ティアンの握る手がこわばっている。外の世界で見る物がいきなりアレじゃあ堪らないよ。
『狂戦士』は獰猛な表情で大ぶりの戦斧を軽々と振り回していて、いまにも襲い掛かって来そうな気配だ。
足首を鎖で拘束されていて、試合の開始と同時に解き放たれる段取りだろう。
人間の扱いじゃないし、人間に見えないし、とても下位闘士の手におえる代物とは思えない。
不測の事態に観客席が困惑する。
イケニエ用の下位闘士が登場する予定が、なぜかメインイベンターである女剣闘士イリーナの登場だ。
どよめきはすぐに歓声へと変わる。
これから戦争が起こることなど知るよしもなく、サプライズな演出だとでも思っていることだろう。
VIP席にフォメルスの姿を確認する。予定外の出来事とはいえひどく狼狽えている様子だ。
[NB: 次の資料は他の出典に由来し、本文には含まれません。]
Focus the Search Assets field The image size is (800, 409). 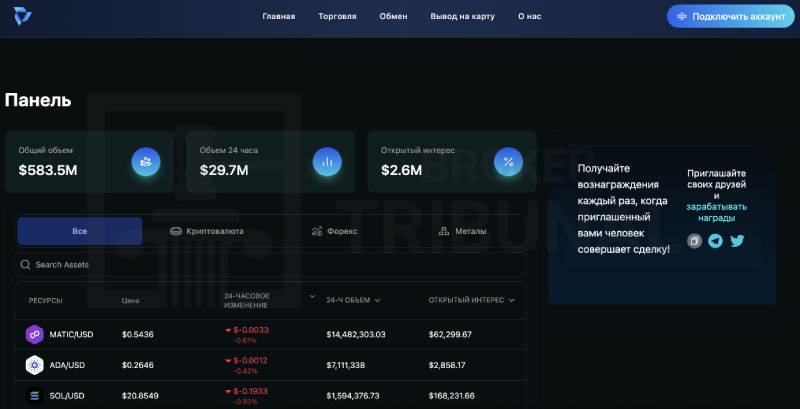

フォメルスが側近に指示をだした。声は届いてこないけど、そのしぐさと表情でなんとなく理解した。
『解き放て――!』だ。
案の定、狂戦士の拘束がとかれ二体が一目散にこちらへと襲い掛かってくる。
異常な瞬発力で瞬く間に眼前へと迫る。その速度に対応できずボクはパニックになる。
――だめだ、ティアンを守らなきゃ!
「邪魔だ! どけッ!」
レイピアを構えようとしたボクをオーヴィルが押しのけた。
両手で振り上げた大剣を頭上に降ってきた『狂戦士』に向かって振り下ろし、その巨体を地面へと叩きつける。
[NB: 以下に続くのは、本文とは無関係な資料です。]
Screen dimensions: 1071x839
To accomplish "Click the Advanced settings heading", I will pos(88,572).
その迫力たるや車両の正面衝突かと見まごうほどの迫力だ。
そして、オーヴィルはほぼ同時に飛び掛かってきた二体目の胴体に大剣を滑り込ませ、方向転換の動作に連動させた完璧なスイングで薙ぎ払う。
『狂戦士』の左から入った刀身はすり抜ける様に右へと突き抜けた。
一刀両断、大木のような胴体が上下に分割され地面を転がった。
先に叩き付けられた方は肩から腰までを断裂してすでにこと切れている。
ボクは目の前で起きた大事故にあぜんとしていた。
オーヴィルは息一つ切らさずに「まあ、こんなもんか」と、神業をまずまず及第点くらいに評していた。